On the day of the bombing, Marines at the gate were given intelligence to be on the lookout for a man with groomed hair, wearing loose clothes and carrying a black bag of explosives. The review team determined, after additional interviews and assessing security camera footage and other photographs of the chaotic scene, that the description was not specific enough to meaningfully narrow the search.

But Marines at the gate came forward later to say that at about 7 a.m., they saw an individual matching the suicide bomber’s description. The Marines said that the man had engaged in suspicious behavior and that they had sent urgent warnings to leaders asking for permission to shoot. Twice their request was denied, they said.

The review team concluded that the Marines had conflated the intelligence reports with an earlier spotting of a man wearing beige clothes and carrying a black bag. The team also reviewed a photo taken of the suspect from one of the sniper team’s cameras.

The man in question did not actually match the description, the review team concluded.
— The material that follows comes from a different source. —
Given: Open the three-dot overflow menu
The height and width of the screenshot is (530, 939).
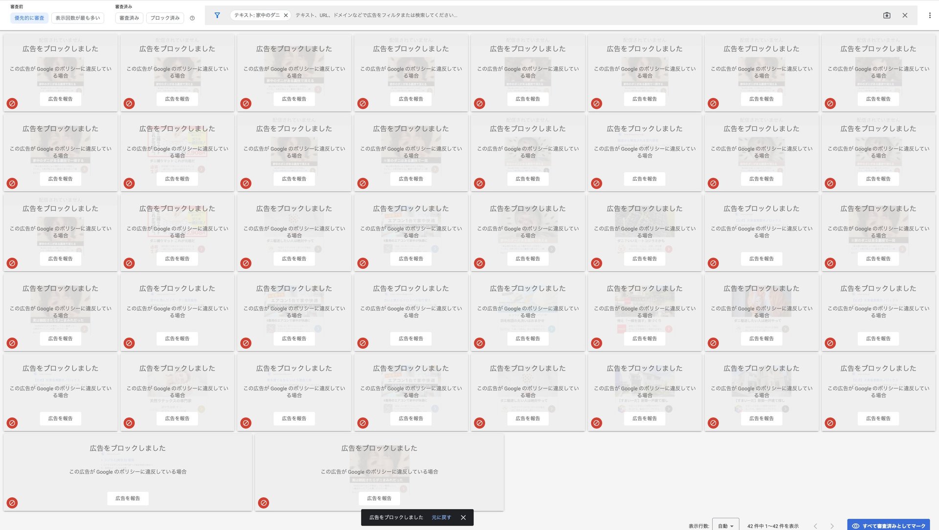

He was bald, wore black clothes and was not carrying a black bag. Moreover, photographs taken of Mr. Logari when he was in American custody did not match the photographs of the suspect, even after facial recognition software was used.
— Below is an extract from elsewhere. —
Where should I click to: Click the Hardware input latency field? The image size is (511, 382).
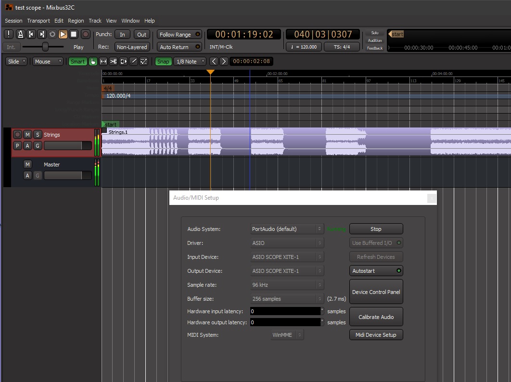(284, 311)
“Al-Logari and ‘Bald Man in Black’ received the strongest negative result,” concluded a slide from the supplemental review team’s findings that was briefed to reporters.

Moreover, the review team concluded, Mr. Logari did not arrive at Abbey Gate on Aug. 26 until “immediately before” the attack, minimizing his chances of being detected by the Marines.

The review team went through a similar process to discount the sightings of specific individuals whom Marines had suspected of carrying out a dry run of the eventual attack.

Members of the review team did not challenge the motives or dedication of the Marines who raised the vexing questions. But in the end, the review team concluded, the Marines were mistaken.

As traumatic as the bombing was, perhaps it is not surprising that the recollections and conclusions of Marines and soldiers that day, however sincere, were not supported by subsequent inquiries.

The findings of the original Army-led investigation in February 2022 contradicted initial reports by senior U.S. commanders that militants had fired into the crowd of people at the airport seeking to flee the Afghan capital and had caused some of the casualties.

The accounts of what unfolded immediately after the attack — from the Pentagon and people on the ground — changed several times. Defense Department officials initially said that nearby fighters from Islamic State Khorasan began firing weapons. That turned out not to be true.

Some people near the scene said the Marines had shot indiscriminately into the crowd, apparently believing they were under fire. That, too, according to the accounting by the military’s Central Command, turned out not to be true, although investigators said that British and American forces had fired warning shots in the air.